**EXERCISE DETAILS**
In this exercise, copy exactly the lines from the one that contains "Given: Open Grant Award Notification link" through the end of the entries below; pictures are not copied.

(Stored dataset items)
*** Begin section ***
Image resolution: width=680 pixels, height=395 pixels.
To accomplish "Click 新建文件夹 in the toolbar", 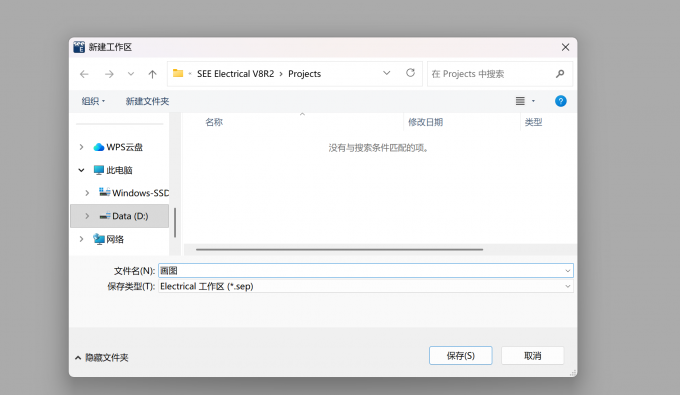I will (x=147, y=101).
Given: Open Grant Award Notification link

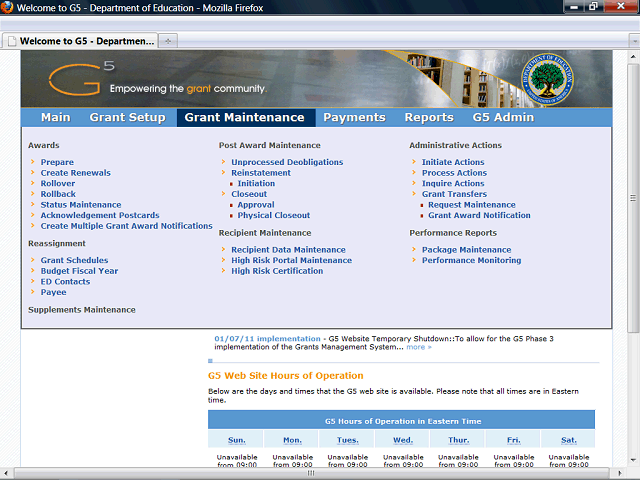Looking at the screenshot, I should pyautogui.click(x=479, y=215).
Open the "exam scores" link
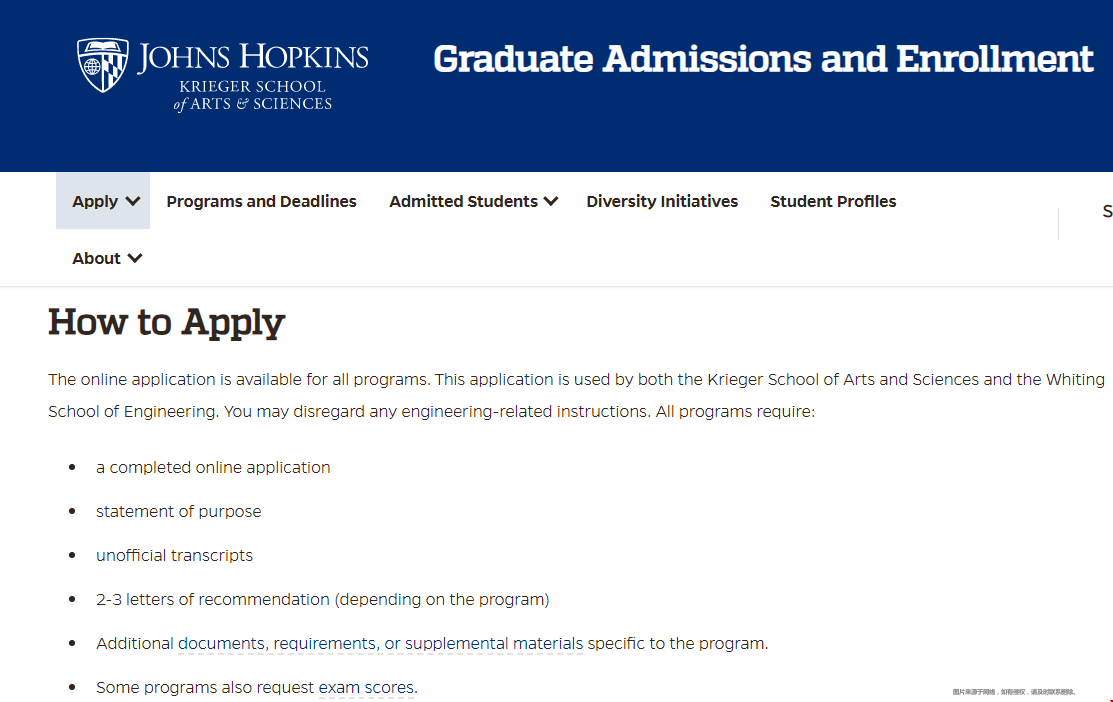1113x702 pixels. point(367,688)
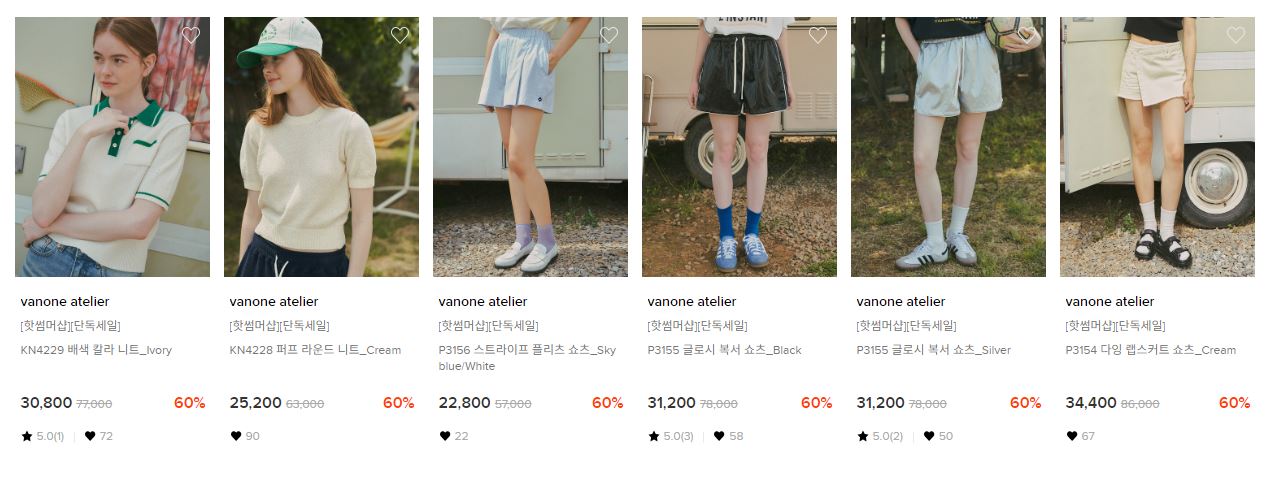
*** End section ***
**SOLUTION FOR THIS TASK**
Given: Open Grant Award Notification link

Looking at the screenshot, I should pyautogui.click(x=479, y=215).
Open the "exam scores" link
1113x702 pixels. point(367,688)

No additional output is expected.